Willis Jenkins helped design a $1 U.S. coin commemorating the contributions of Native Americans to the U.S. space program. Photo by Ruby Wallau/Northeastern University

WASHINGTON, D.C.—Willis Jenkins was only 7 years old when he conducted his first electrical experiments. The curiosity he displayed at a young age—using car batteries to power his bedroom, for instance—had caused his mother to make a bold proclamation.

“You know, you’re going to be the first one up there,” she’d say, pointing toward the moon, which in the 1960s was still wholly uncharted. 

Willis Jenkins helped design a $1 U.S. coin commemorating the contributions of Native Americans to the U.S. space program. Photo courtesy of NASA/Bill Ingalls

Jenkins never made it to the moon, but the Northeastern graduate has led a successful career spanning more than two decades at National Aeronautics and Space Administration, first at the Goddard Space Flight Center in Maryland, then at the headquarters in Washington, D.C.

After earning a degree in electrical engineering from Northeastern—which he attended with his now-wife Tina Frizzell-Jenkins, who received her degree in mechanical engineering—he began his career at E-Systems in Virginia. The company, which later became Raytheon Corp., is where both he and his wife completed their co-ops as students at Northeastern.

“The cooperative education makes classroom instruction come to life, and deepened my understanding of electrical engineering,” he says.

Jenkins continued working in the private sector in various capacities, including as an electrical systems manager, a production test engineer, and developer of software for mainframe computers.

Since 2003, he has overseen the Explorer Program at NASA, one of the agency’s oldest initiatives focusing on scientific investigations from space. But Jenkins says one of his proudest accomplishments was helping to design a $1 coin celebrating the contributions of American Indians to the space program. 

The 2019 commemorative coin features Mary Golda Ross, believed to be the first Native American woman to work as an engineer, on the reverse side. The obverse retains the rendition of Sacagawea, the Shoshone woman who was an interpreter on the Lewis and Clark expedition.

Ross, who died in 2008 at 99, was of Cherokee descent and worked for Lockheed Corp., where she was one of the 40 founding engineers of the renowned and highly secretive Skunk Works project. 

“She was the only female and Native American within the Skunks group,” Jenkins says. “I tend to call her the ‘hidden figure’ of Native Americans, like Katherine Johnson was for African Americans.”

The coin features a rendition of Sacagawea, the Shoshone woman who was an interpreter on the Lewis and Clark expedition, on one side, and Mary Golda Ross, believed to be the first Native American woman to work as an engineer, on the reverse.
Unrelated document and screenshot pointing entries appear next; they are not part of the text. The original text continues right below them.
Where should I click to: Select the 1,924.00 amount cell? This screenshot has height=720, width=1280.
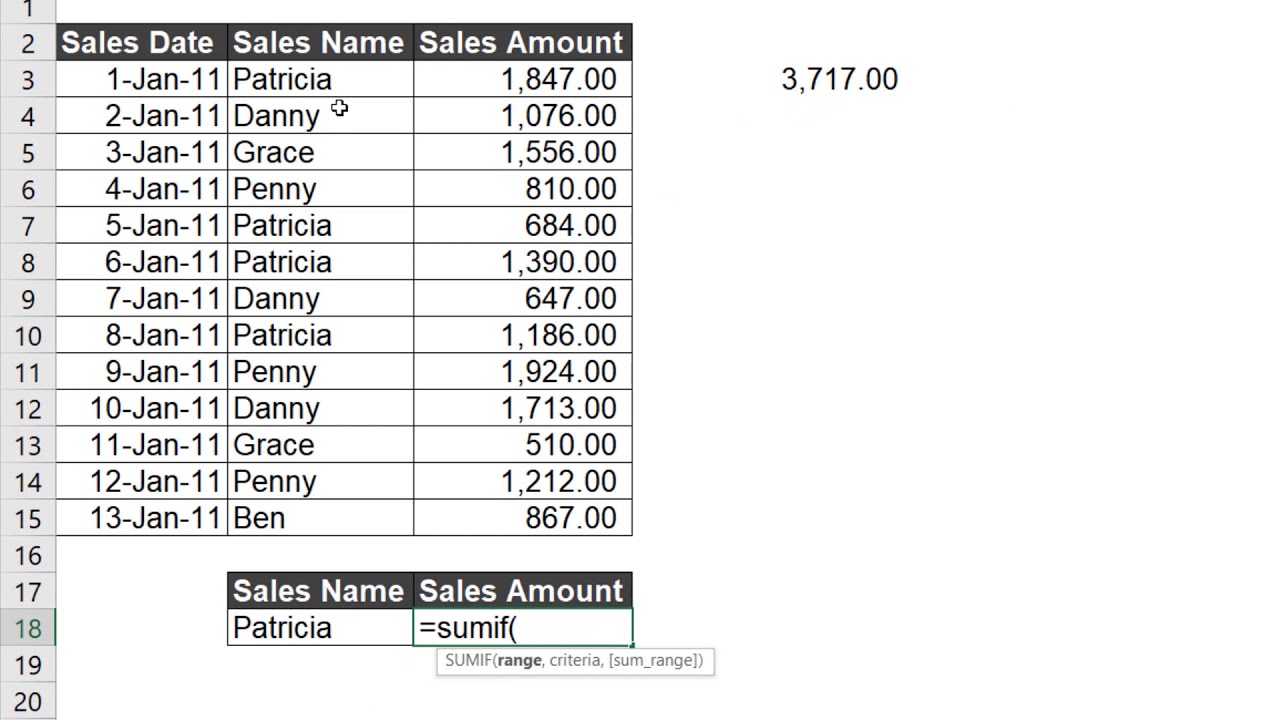click(x=523, y=372)
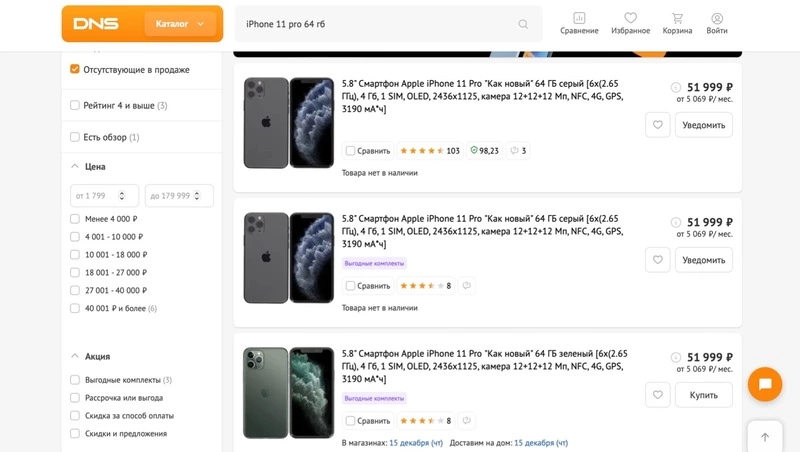The width and height of the screenshot is (800, 452).
Task: Check Сравнить on the green iPhone listing
Action: point(351,421)
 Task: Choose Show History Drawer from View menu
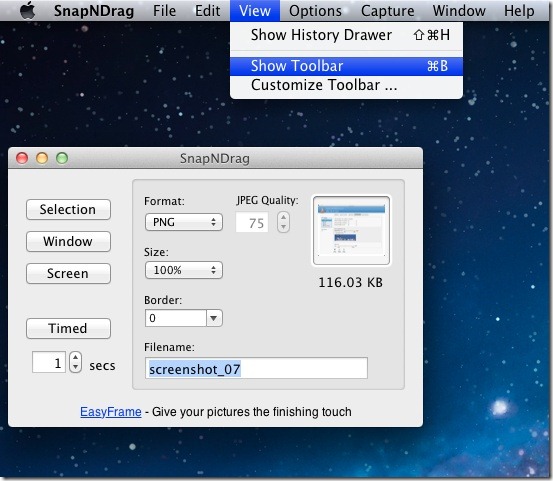(x=346, y=35)
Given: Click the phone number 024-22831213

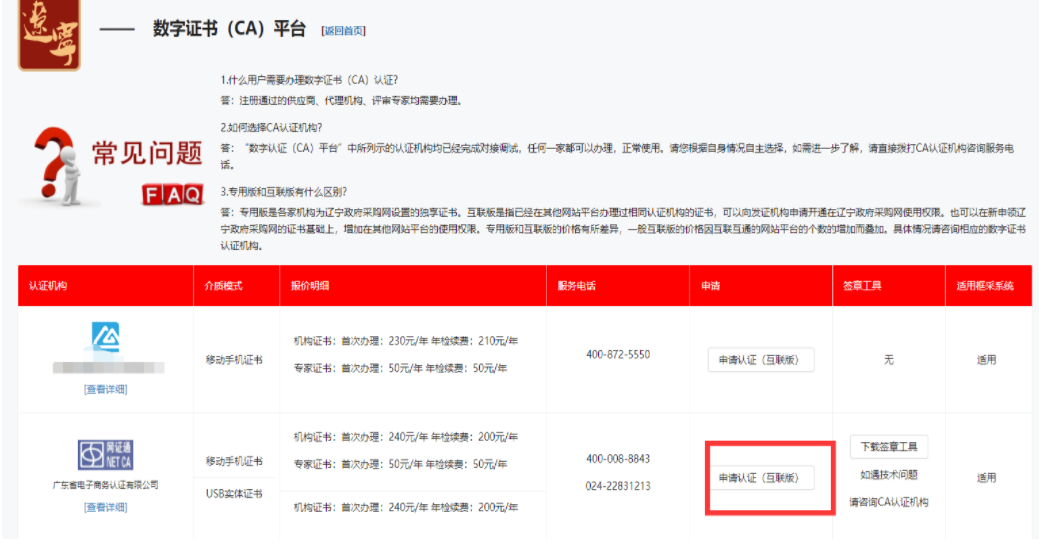Looking at the screenshot, I should [x=617, y=486].
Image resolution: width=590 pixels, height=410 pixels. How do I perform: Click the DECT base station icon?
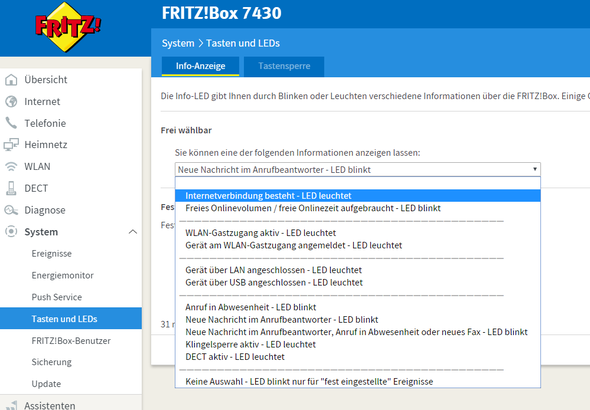click(11, 188)
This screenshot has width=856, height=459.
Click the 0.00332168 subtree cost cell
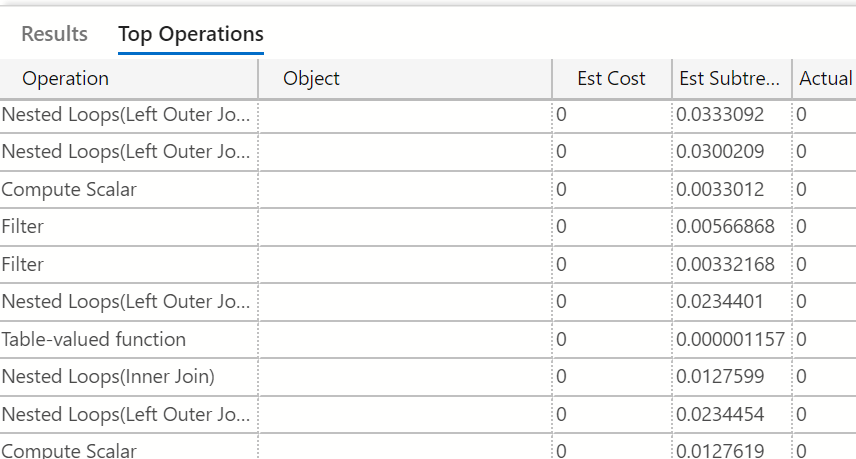click(725, 264)
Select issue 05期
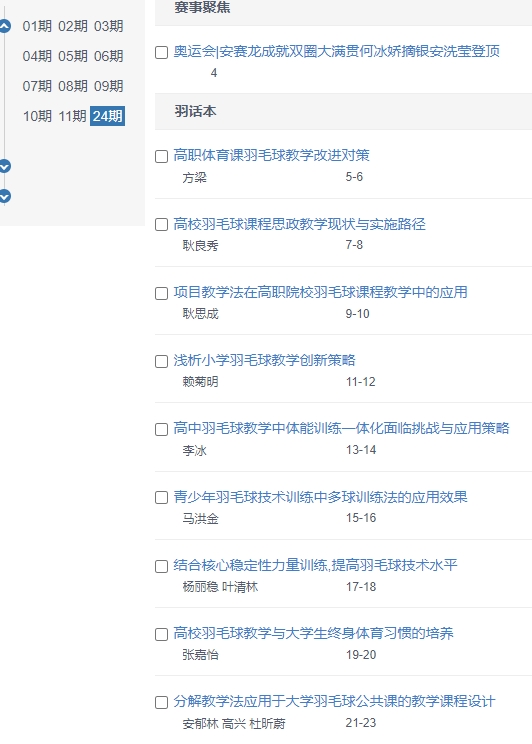 (73, 56)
Photo by Ruby Wallau/Northeastern University

 

Jenkins was tasked with figuring out a mathematical equation that would best represent Ross’ background as a mathematician and space pioneer. The more he learned about her trailblazing path and historical contributions, the more he felt a connection with Ross, partly because of his own family history. Jenkins, too, has Native American ancestry—especially on his father’s side.
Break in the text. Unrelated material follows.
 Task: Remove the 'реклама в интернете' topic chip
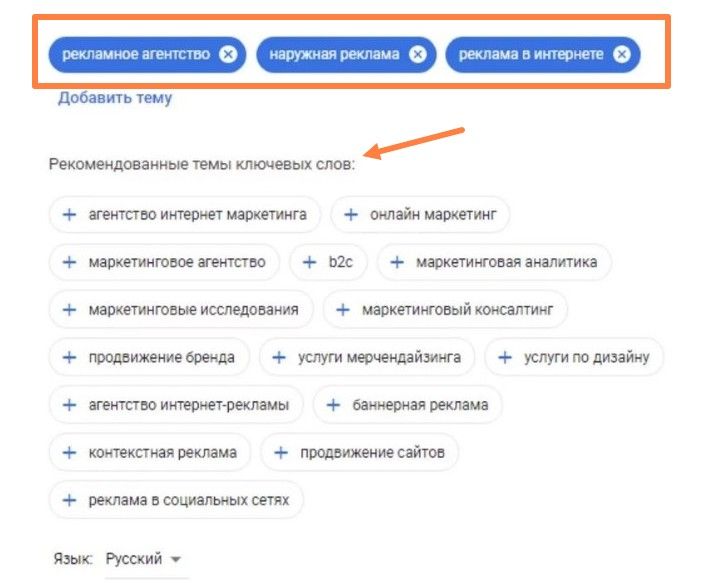point(621,54)
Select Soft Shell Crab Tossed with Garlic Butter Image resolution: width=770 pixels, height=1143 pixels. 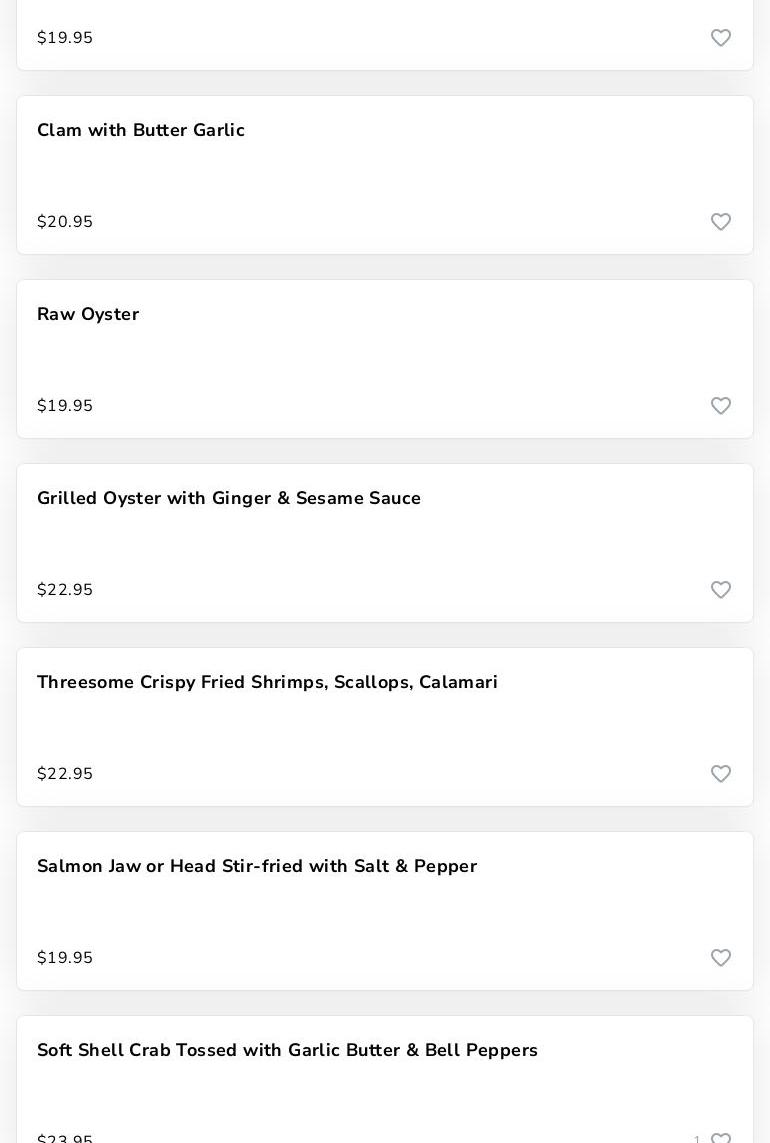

“My father always told of his Cherokee descent and I had been doing a lot of research on my own family tree,” Jenkins says. “I’ve got several generations but [it’s difficult] to pinpoint and say, ‘That person was Cherokee,’ knowing the history of the Cherokee nation, the Trail of Tears, and what happened to the Cherokee losing their heritage.”

The equation depicted on the coin is a combination of different formulas Ross used to send a rocket to space. It is the formula for escape velocity, the minimum velocity an object must have in order to escape the gravitational field of the Earth—in other words, escape the Earth without ever falling back.

Pinning down the formula was not easy, and required Jenkins to work long hours solving different equations with the aid of only a calculator. Nevertheless, it was an improvement over the slide rule, a mechanical analog computer that Ross used in the 50s and 60s. Jenkins said that it was important for him to recreate her process, and thus “walk in her shoes” by calculating the formula himself.

“The formula that’s on the coin now, as I put it in layman’s terms, gives you the energy that you need to utilize to leave the Earth’s atmosphere and be able to go to a planet,” Jenkins says.

Jenkins views his work on the coin as one of the greatest accomplishments of his career. He takes pride in knowing that because it is both currency as well as a collector’s item, the coin will long outlive him.

“I wouldn’t have ever imagined, even when I was younger, to have been involved and worked on a coin that I can turn around and say, ‘This is my legacy,’” he says. “It might not have my initials on it, but I have a formula and a story to go with it.”